**Data for this task**
- - -

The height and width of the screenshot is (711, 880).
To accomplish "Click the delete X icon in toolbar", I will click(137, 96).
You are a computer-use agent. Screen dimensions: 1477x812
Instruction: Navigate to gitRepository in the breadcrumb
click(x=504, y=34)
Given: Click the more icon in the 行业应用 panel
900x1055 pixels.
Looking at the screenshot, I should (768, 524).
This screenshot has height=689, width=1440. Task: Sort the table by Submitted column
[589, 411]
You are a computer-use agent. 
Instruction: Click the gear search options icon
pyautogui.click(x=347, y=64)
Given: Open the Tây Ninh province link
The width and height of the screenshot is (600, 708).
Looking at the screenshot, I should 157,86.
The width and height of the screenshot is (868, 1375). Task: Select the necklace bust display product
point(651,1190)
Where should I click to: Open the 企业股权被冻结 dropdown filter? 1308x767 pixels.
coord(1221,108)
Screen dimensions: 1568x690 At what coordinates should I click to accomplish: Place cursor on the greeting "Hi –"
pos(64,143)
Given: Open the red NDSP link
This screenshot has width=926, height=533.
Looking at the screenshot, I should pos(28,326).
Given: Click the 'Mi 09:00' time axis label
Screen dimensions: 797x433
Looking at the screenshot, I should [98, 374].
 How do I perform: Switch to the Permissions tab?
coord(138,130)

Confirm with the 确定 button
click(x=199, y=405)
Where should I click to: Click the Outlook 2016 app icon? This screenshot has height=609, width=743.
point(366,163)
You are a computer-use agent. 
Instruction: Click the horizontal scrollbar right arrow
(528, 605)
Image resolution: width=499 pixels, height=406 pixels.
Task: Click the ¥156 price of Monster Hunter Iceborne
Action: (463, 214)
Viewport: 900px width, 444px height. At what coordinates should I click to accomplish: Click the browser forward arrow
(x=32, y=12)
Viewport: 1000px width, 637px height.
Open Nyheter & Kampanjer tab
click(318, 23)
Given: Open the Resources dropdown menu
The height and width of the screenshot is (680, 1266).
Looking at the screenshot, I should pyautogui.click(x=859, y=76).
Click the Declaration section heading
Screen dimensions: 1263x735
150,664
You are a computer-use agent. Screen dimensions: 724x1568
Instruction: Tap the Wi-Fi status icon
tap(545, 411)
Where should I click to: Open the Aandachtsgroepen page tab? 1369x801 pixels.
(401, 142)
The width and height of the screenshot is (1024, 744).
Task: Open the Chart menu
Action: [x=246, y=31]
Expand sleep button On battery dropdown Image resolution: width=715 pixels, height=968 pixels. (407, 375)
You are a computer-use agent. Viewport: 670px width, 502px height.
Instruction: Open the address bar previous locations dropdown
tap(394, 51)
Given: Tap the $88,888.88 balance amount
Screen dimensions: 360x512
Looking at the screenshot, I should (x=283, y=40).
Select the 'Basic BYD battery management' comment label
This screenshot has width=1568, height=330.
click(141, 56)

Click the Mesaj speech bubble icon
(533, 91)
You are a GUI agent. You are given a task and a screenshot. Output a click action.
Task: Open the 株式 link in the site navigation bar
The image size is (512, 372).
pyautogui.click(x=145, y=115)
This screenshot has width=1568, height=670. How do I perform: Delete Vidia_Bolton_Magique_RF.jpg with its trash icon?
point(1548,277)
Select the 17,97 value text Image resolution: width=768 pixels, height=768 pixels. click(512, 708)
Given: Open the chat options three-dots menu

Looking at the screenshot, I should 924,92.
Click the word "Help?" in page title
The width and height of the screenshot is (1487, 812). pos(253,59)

- - -

**Activity**
Once you have read the data, reproduce all of it exactly.

**Exercise output**
The height and width of the screenshot is (711, 880).
To accomplish "Click the delete X icon in toolbar", I will click(137, 96).
You are a computer-use agent. Screen dimensions: 1477x812
Instruction: Navigate to gitRepository in the breadcrumb
click(x=504, y=34)
Given: Click the more icon in the 行业应用 panel
900x1055 pixels.
Looking at the screenshot, I should (768, 524).
This screenshot has height=689, width=1440. Task: Sort the table by Submitted column
[589, 411]
You are a computer-use agent. 
Instruction: Click the gear search options icon
pyautogui.click(x=347, y=64)
Given: Open the Tây Ninh province link
The width and height of the screenshot is (600, 708).
Looking at the screenshot, I should 157,86.
The width and height of the screenshot is (868, 1375). Task: Select the necklace bust display product
point(651,1190)
Where should I click to: Open the 企业股权被冻结 dropdown filter? 1308x767 pixels.
coord(1221,108)
Screen dimensions: 1568x690 At what coordinates should I click to accomplish: Place cursor on the greeting "Hi –"
pos(64,143)
Given: Open the red NDSP link
This screenshot has width=926, height=533.
Looking at the screenshot, I should pos(28,326).
Given: Click the 'Mi 09:00' time axis label
Screen dimensions: 797x433
Looking at the screenshot, I should [98, 374].
 How do I perform: Switch to the Permissions tab?
coord(138,130)

Confirm with the 确定 button
click(x=199, y=405)
Where should I click to: Click the Outlook 2016 app icon? This screenshot has height=609, width=743.
point(366,163)
You are a computer-use agent. 
Instruction: Click the horizontal scrollbar right arrow
(528, 605)
Image resolution: width=499 pixels, height=406 pixels.
Task: Click the ¥156 price of Monster Hunter Iceborne
Action: (463, 214)
Viewport: 900px width, 444px height. At what coordinates should I click to accomplish: Click the browser forward arrow
(x=32, y=12)
Viewport: 1000px width, 637px height.
Open Nyheter & Kampanjer tab
click(318, 23)
Given: Open the Resources dropdown menu
The height and width of the screenshot is (680, 1266).
Looking at the screenshot, I should pyautogui.click(x=859, y=76).
Click the Declaration section heading
Screen dimensions: 1263x735
150,664
You are a computer-use agent. Screen dimensions: 724x1568
Instruction: Tap the Wi-Fi status icon
tap(545, 411)
Where should I click to: Open the Aandachtsgroepen page tab? 1369x801 pixels.
(401, 142)
The width and height of the screenshot is (1024, 744).
Task: Open the Chart menu
Action: [x=246, y=31]
Expand sleep button On battery dropdown Image resolution: width=715 pixels, height=968 pixels. (407, 375)
You are a computer-use agent. Viewport: 670px width, 502px height.
Instruction: Open the address bar previous locations dropdown
tap(394, 51)
Given: Tap the $88,888.88 balance amount
Screen dimensions: 360x512
Looking at the screenshot, I should (x=283, y=40).
Select the 'Basic BYD battery management' comment label
This screenshot has width=1568, height=330.
click(141, 56)

Click the Mesaj speech bubble icon
(533, 91)
You are a GUI agent. You are given a task and a screenshot. Output a click action.
Task: Open the 株式 link in the site navigation bar
The image size is (512, 372).
pyautogui.click(x=145, y=115)
This screenshot has width=1568, height=670. How do I perform: Delete Vidia_Bolton_Magique_RF.jpg with its trash icon?
point(1548,277)
Select the 17,97 value text Image resolution: width=768 pixels, height=768 pixels. click(512, 708)
Given: Open the chat options three-dots menu

Looking at the screenshot, I should 924,92.
Click the word "Help?" in page title
The width and height of the screenshot is (1487, 812). pos(253,59)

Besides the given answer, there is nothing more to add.